— What is being asked —
Find every line in the records that holds the string "agent". Copy each one.

— Extracted entries —
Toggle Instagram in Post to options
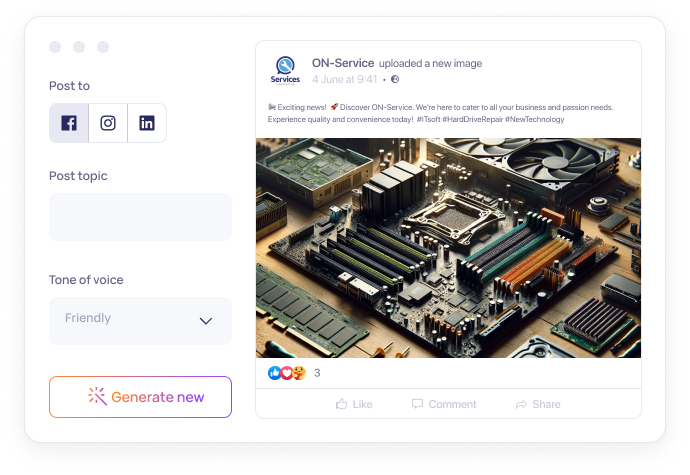(x=108, y=123)
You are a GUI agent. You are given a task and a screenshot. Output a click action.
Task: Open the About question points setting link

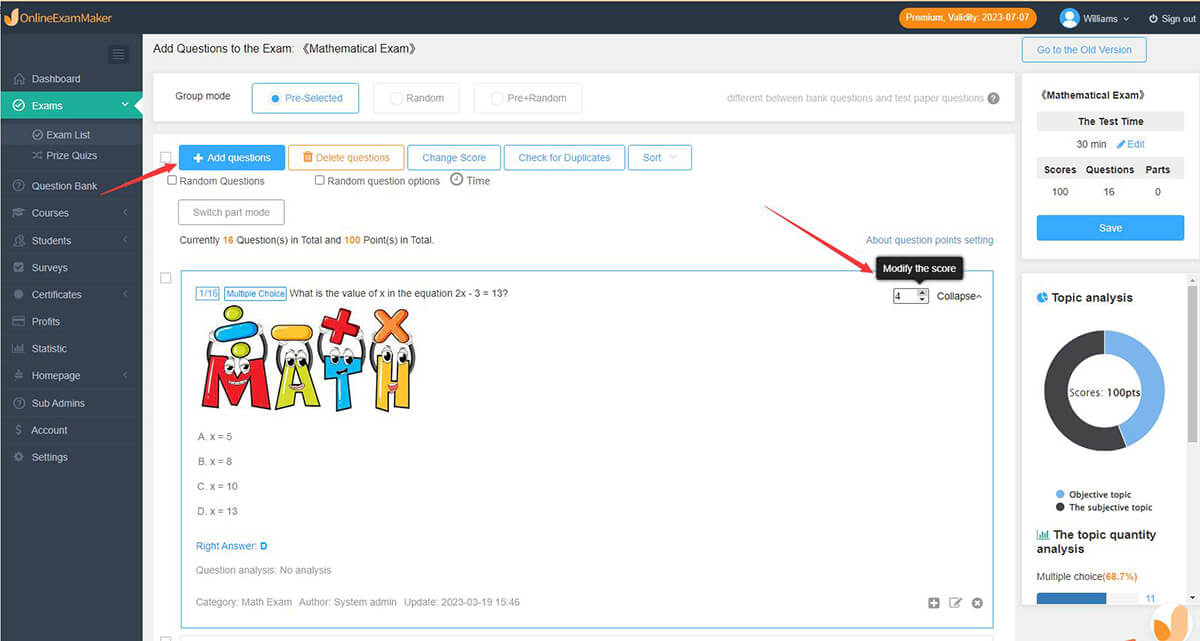pos(928,240)
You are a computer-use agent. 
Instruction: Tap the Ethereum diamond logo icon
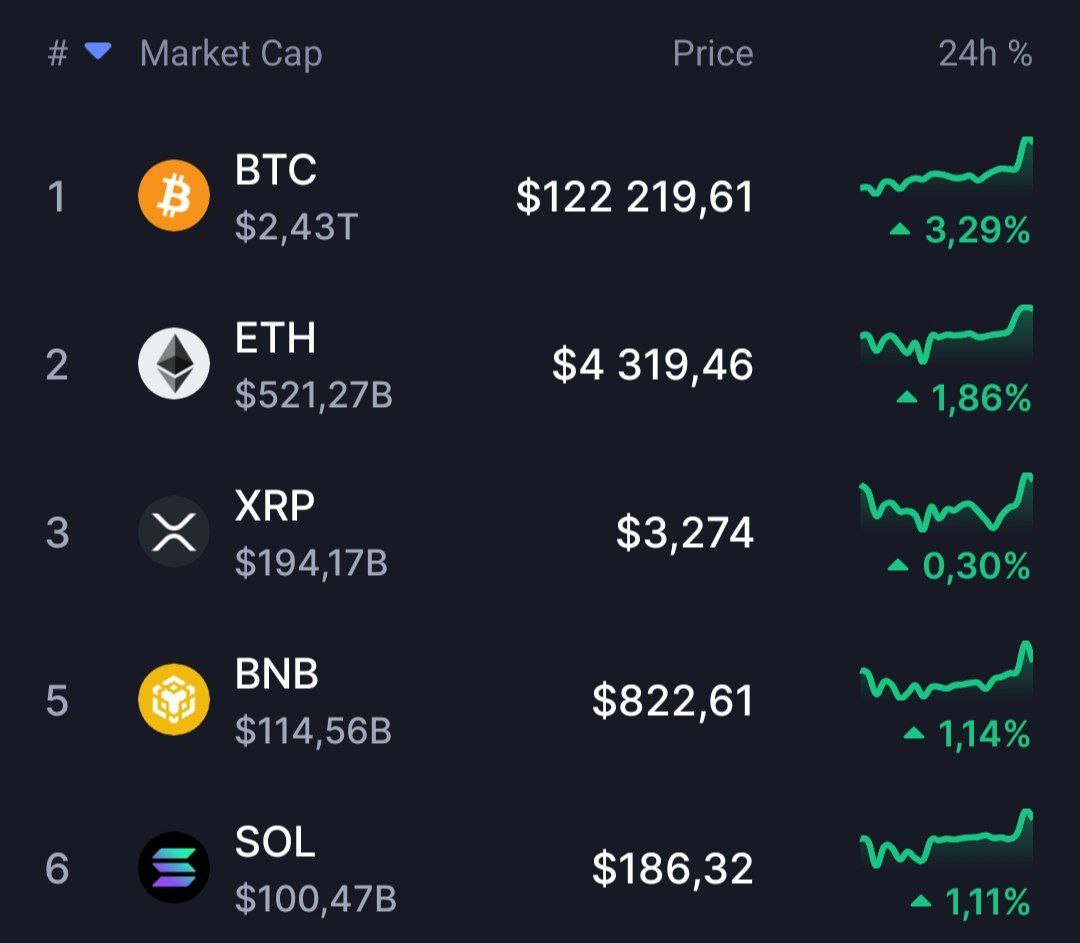pyautogui.click(x=174, y=363)
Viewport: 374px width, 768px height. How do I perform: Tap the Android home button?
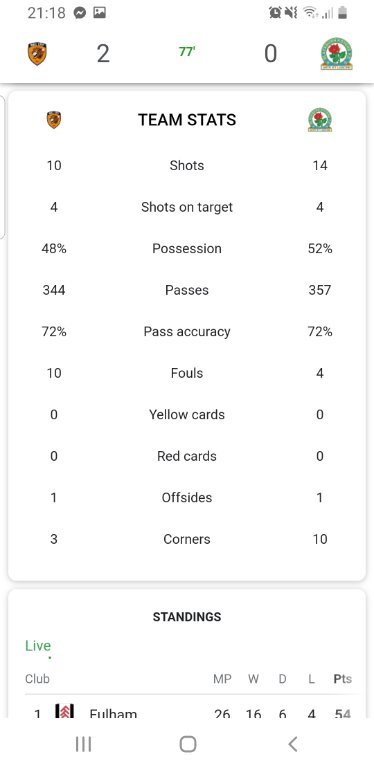(x=188, y=744)
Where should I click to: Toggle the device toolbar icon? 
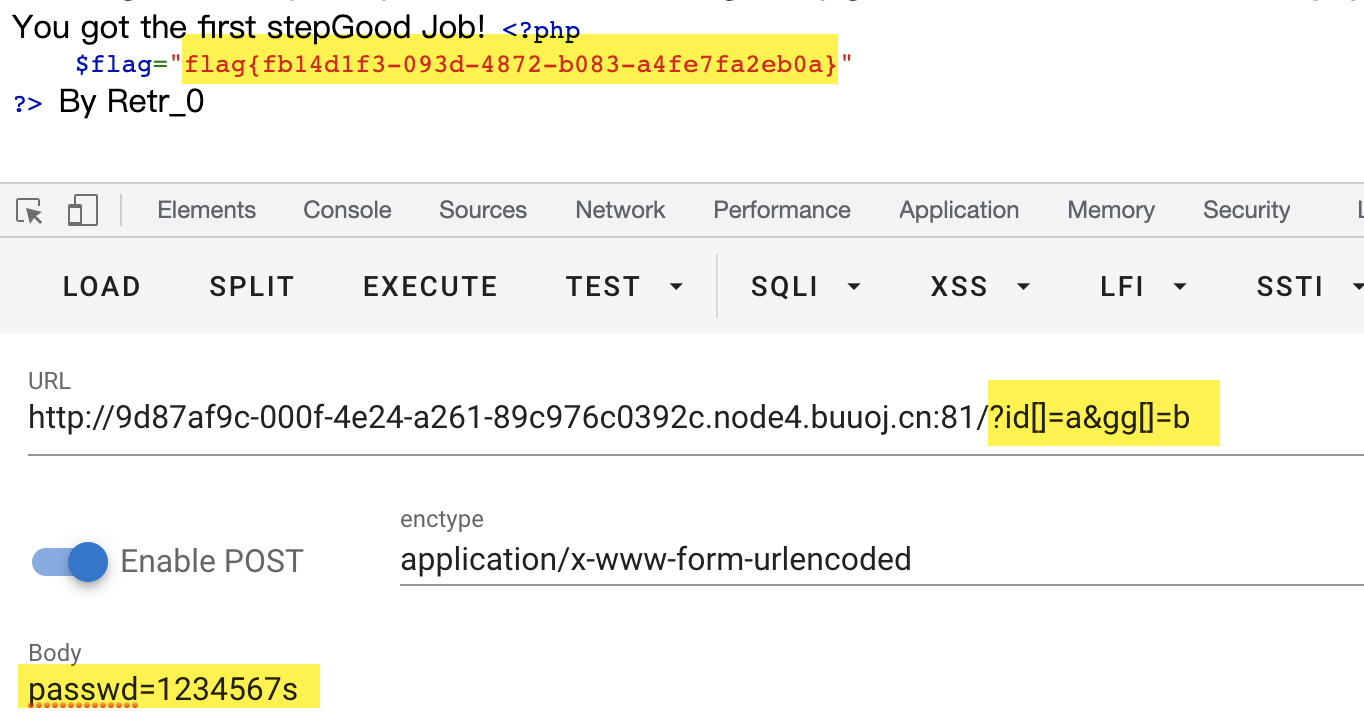point(82,210)

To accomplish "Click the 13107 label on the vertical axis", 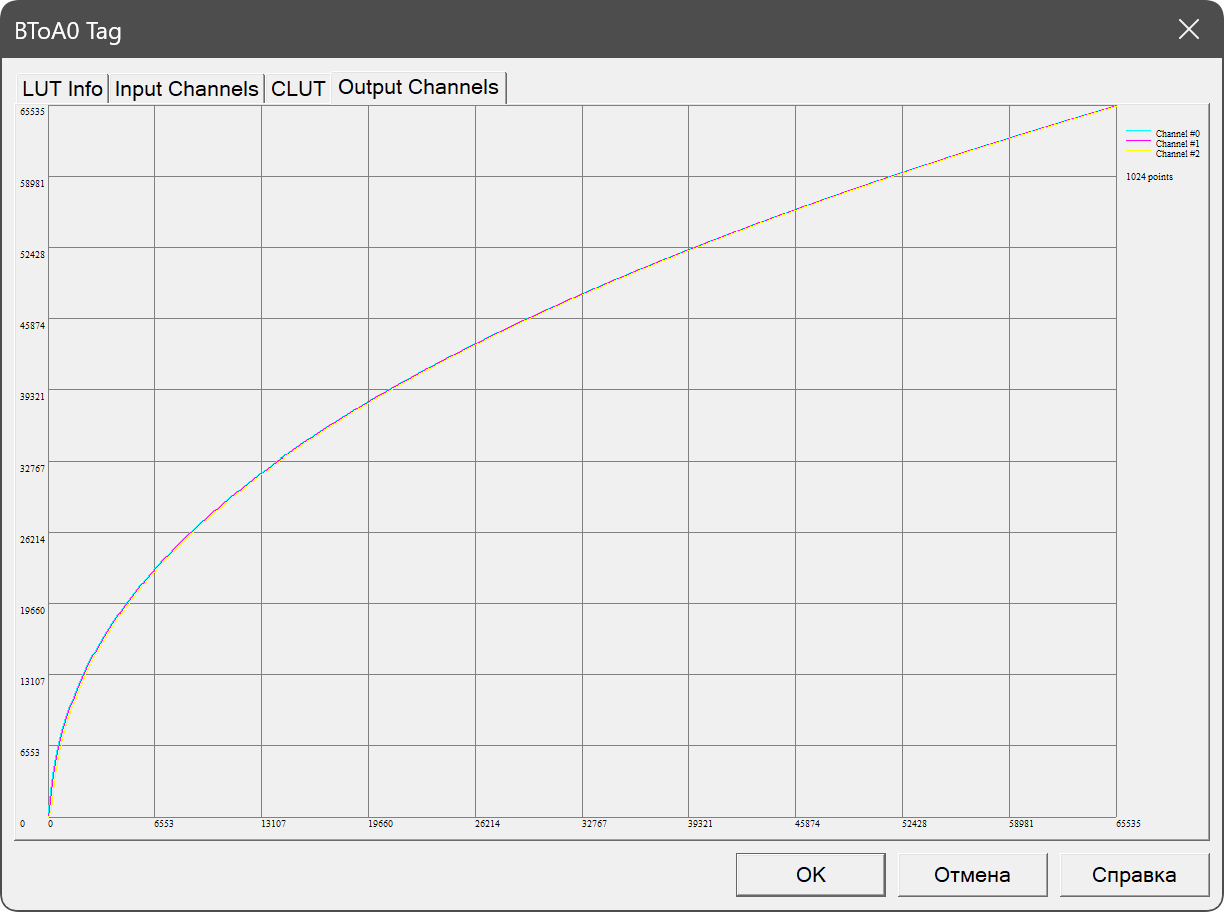I will coord(32,682).
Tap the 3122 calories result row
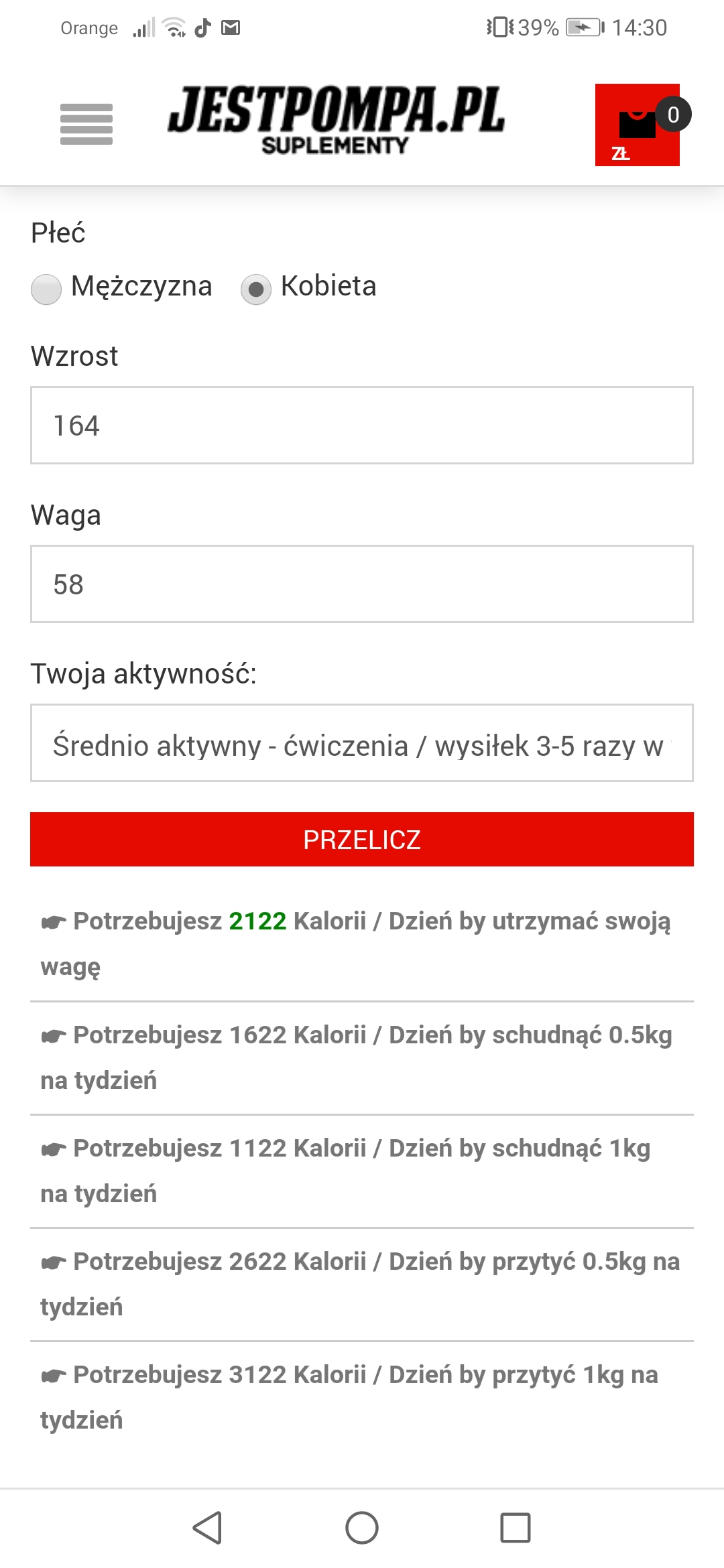724x1568 pixels. point(350,1397)
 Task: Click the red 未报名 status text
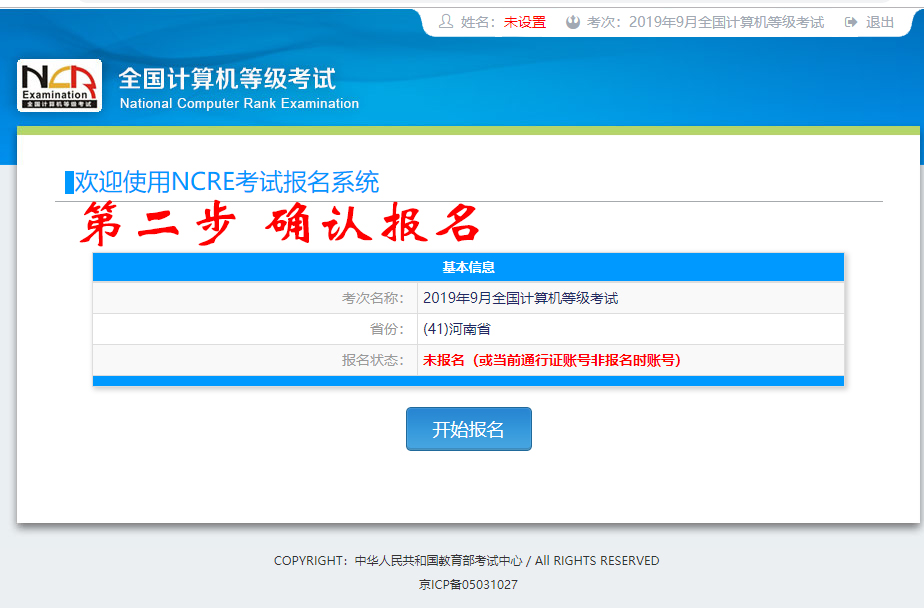pyautogui.click(x=551, y=360)
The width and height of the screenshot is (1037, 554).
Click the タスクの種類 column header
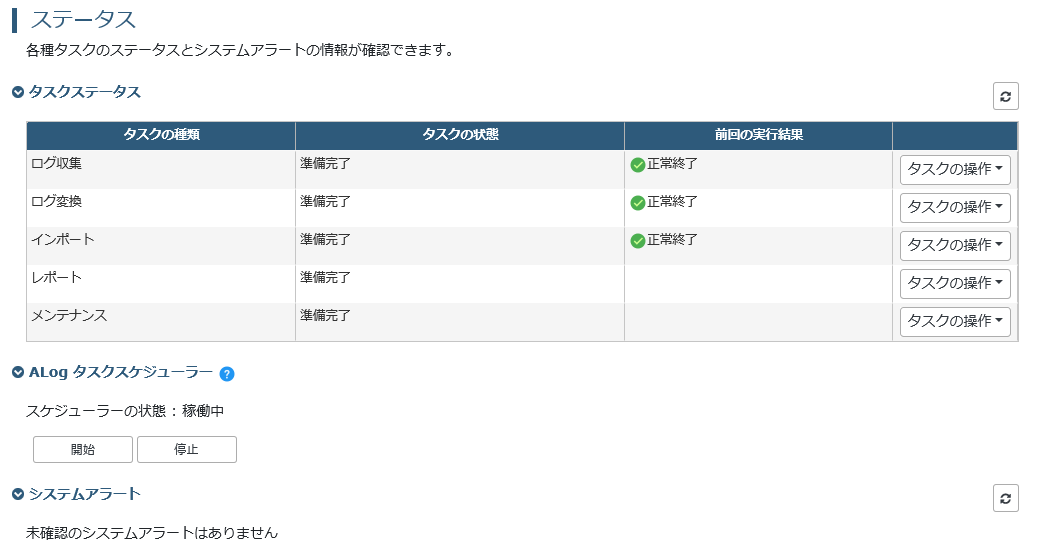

— Response area —
You are a GUI agent. You are given a task and a screenshot. Output a click action.
You are a computer-use agent. 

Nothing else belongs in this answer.